筋肥大の食事完全ガイド|PFCバランス・カロリー・タイミングの黄金比
筋肥大の食事は、この3つを上から順に満たすだけです。①わずかなカロリー余剰、②タンパク質 体重×1.6〜2.2g、③残りを脂質20〜30%・炭水化物で埋める。
トレーニングが「刺激」なら、食事は「材料」。どれだけ追い込んでも材料がなければ筋肉は合成されません。この記事で、迷わない食事設計の全体像を掴んでください。
筋肥大の食事・4つの優先順位
栄養情報は膨大ですが、効果への影響度には明確な序列があります。上位を外して下位(サプリやタイミング)に凝るのが、最もありがちな失敗です。
| 優先度 | 要素 | 影響度 |
|---|---|---|
| 1 | 総カロリー | 増える/増えないを決める |
| 2 | タンパク質量 | 筋肉の材料。合成の上限を決める |
| 3 | 脂質・炭水化物の配分 | ホルモンとパフォーマンスを支える |
| 4 | タイミング・分割・サプリ | 最後の数%を詰める(サプリ) |
①カロリー:わずかな余剰を作る
筋肉の合成にはエネルギーが要ります。維持カロリー+200〜400kcal/日の緩やかな余剰が、脂肪を最小限に抑えつつ筋肉を増やす黄金ゾーンです。
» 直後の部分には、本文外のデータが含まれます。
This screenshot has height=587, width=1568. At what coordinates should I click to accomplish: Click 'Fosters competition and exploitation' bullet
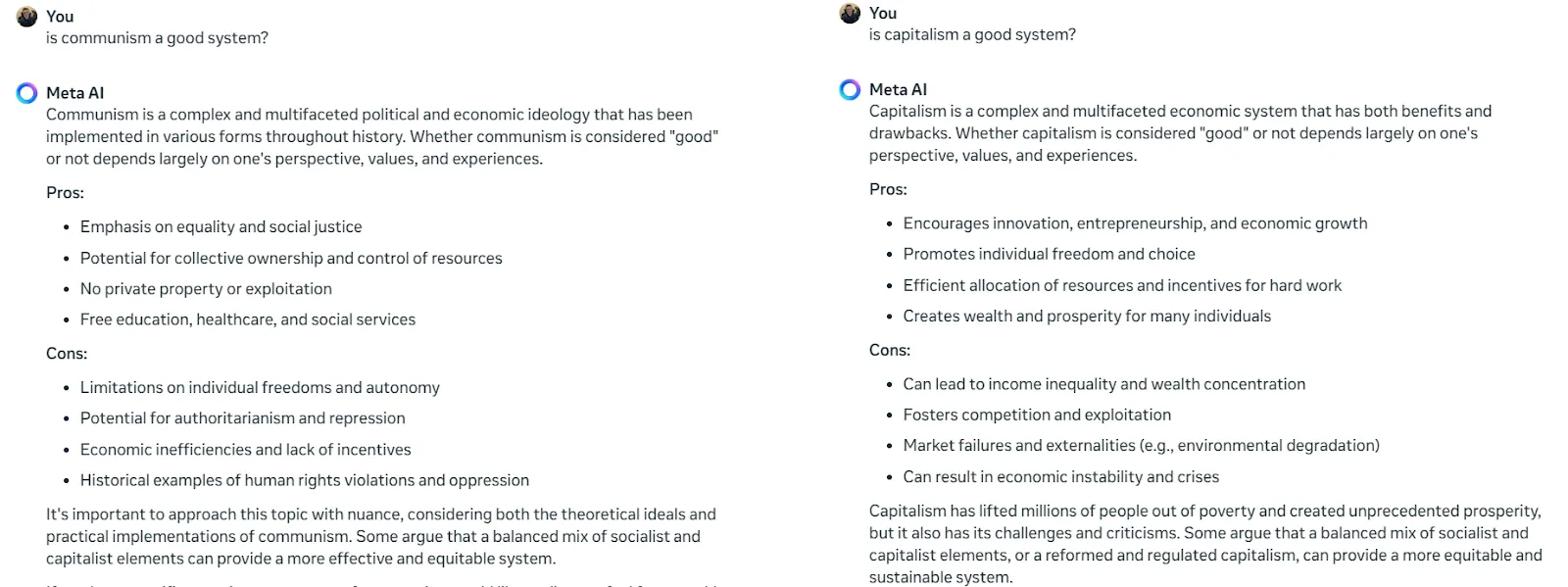(x=1037, y=416)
維持カロリーの目安は「体重(kg)×30〜35kcal」。体重70kgなら2,100〜2,450kcalで、そこに+300して2,400〜2,750kcalが増量ターゲットです。詳しい計算と調整は増量カロリーの記事で解説しています。増やしすぎると脂肪ばかり増えるため、月に体重の0.5〜1.5%増のペースを守ってください。
②タンパク質:体重×1.6〜2.2g
筋肥大に有効なタンパク質量は、多くの研究のメタ分析で体重1kgあたり1.6g前後で効果が頭打ちになり、上限側は2.2g程度とされています。
- 体重60kg → 96〜132g/日
- 体重70kg → 112〜154g/日
- 体重80kg → 128〜176g/日
これを1回20〜40g×3〜5回に分けて摂ると、筋タンパク質合成を1日を通して高く保てます。具体的な食品と摂り方はタンパク質量の記事を参照してください。
③脂質と炭水化物の配分
タンパク質量を確保したら、残りのカロリーを脂質と炭水化物で埋めます。
- 脂質:総カロリーの20〜30%。ホルモン生成に必要なので、これ以下に削らない。良質な脂質(魚・ナッツ・オリーブオイル)を中心に
- 炭水化物:残りすべて。トレーニングの燃料であり回復の主役。増量期はここを厚くする。体重×4〜6g/日が目安
炭水化物を敵視する必要はありません。むしろ筋肥大局面では、高強度トレーニングを支え、タンパク質を筋肉合成に回すための最重要エネルギー源です。
④タイミングと分割
総量ほど重要ではありませんが、押さえると効率が上がる点です。
- 分割:タンパク質を3〜5回に分ける(1食で100g摂るより効率的)
- トレ前後:前後数時間以内にタンパク質+炭水化物を摂る。「アナボリックウィンドウ(30分以内)」は近年の研究では数時間の幅があるとされ、神経質になる必要はない
- 就寝前:消化の遅いタンパク質(カゼイン等)を摂ると睡眠中の合成を支えられる
体重70kgの1日メニュー例(約2,600kcal・P150g)
| 食事 | 内容 | 主な栄養 |
|---|---|---|
| 朝 | オートミール80g+プロテイン+バナナ | P35 F8 C75 |
| 昼 | 鶏むね200g+白米250g+味噌汁 | P48 F6 C95 |
| 間食 | ギリシャヨーグルト+ナッツ | P20 F14 C15 |
| 夜 | 鮭150g+白米250g+野菜炒め | P40 F18 C100 |
数値は目安です。合計 約タンパク質143g・脂質46g・炭水化物285g・2,600kcal前後。体重や活動量に応じて主食量で微調整します。
実践の最大の壁は「記録」
ここまで読めば設計はできます。しかし筋肥大の食事で本当に難しいのは、知識ではなく毎日の記録を続けることです。カロリーとタンパク質が目標に届いているかは、記録しなければ永遠に「たぶん足りている(実は足りない)」のままです。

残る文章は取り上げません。